• _TASK INSTRUCTIONS_
Give the stretch from the line containing "You are a computer-use" through the line containing "coord(65,378)" as a two-column CSV with the columns instruction and location. Each row should take one line, with its text and its answer each in a single quoted field and any line breaks turned into spaces.

• _RECORDED DATA_
########

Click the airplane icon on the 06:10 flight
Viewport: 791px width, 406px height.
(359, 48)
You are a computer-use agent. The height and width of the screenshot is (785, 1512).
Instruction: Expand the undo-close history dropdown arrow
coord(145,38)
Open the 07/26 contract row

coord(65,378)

########

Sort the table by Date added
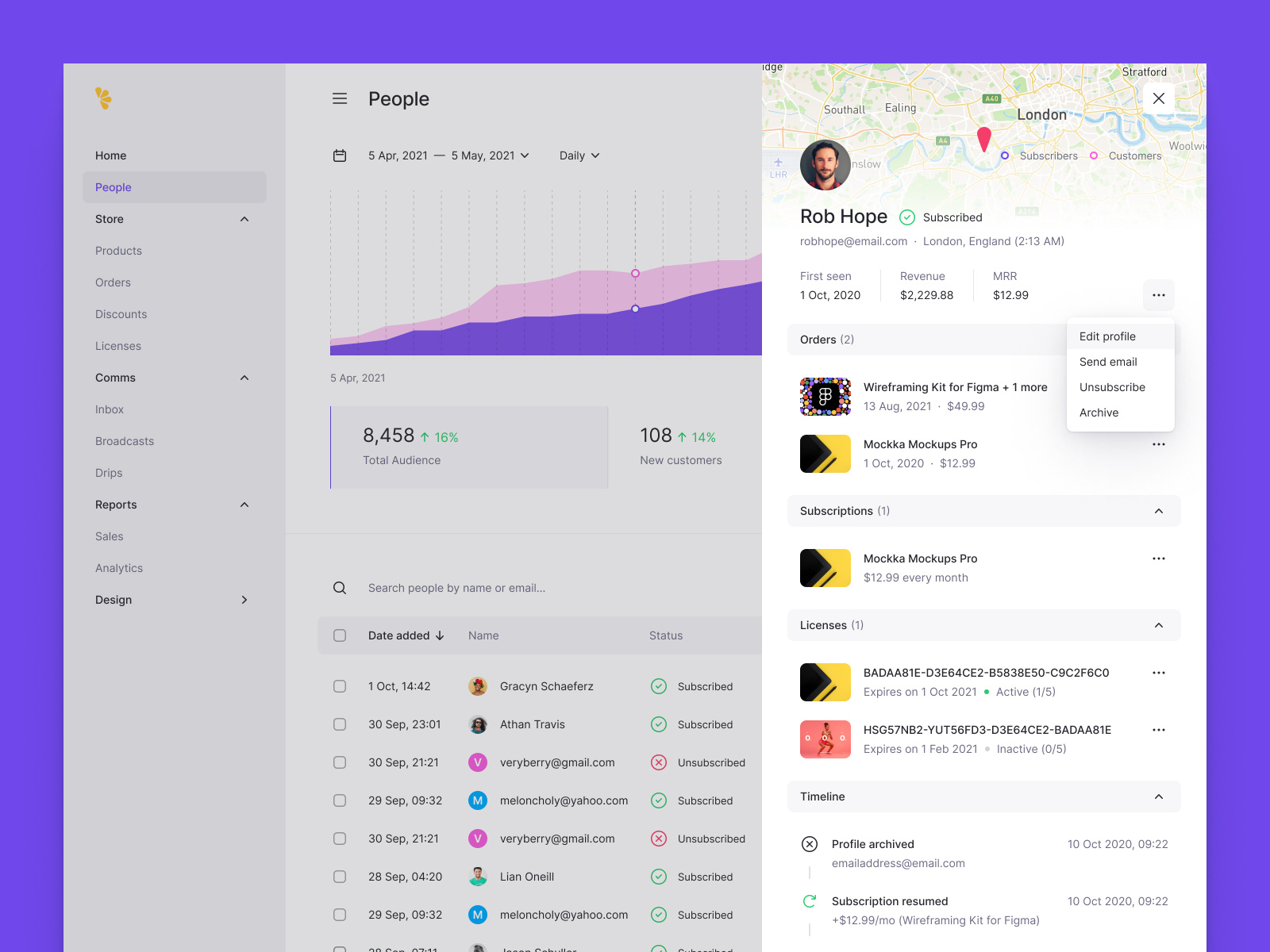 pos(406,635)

########

• _WRITTEN RESPONSE_
instruction,location
"You are a computer-use agent. The height and width of the screenshot is (785, 1512). Instruction: Expand the undo-close history dropdown arrow","coord(145,38)"
"Open the 07/26 contract row","coord(65,378)"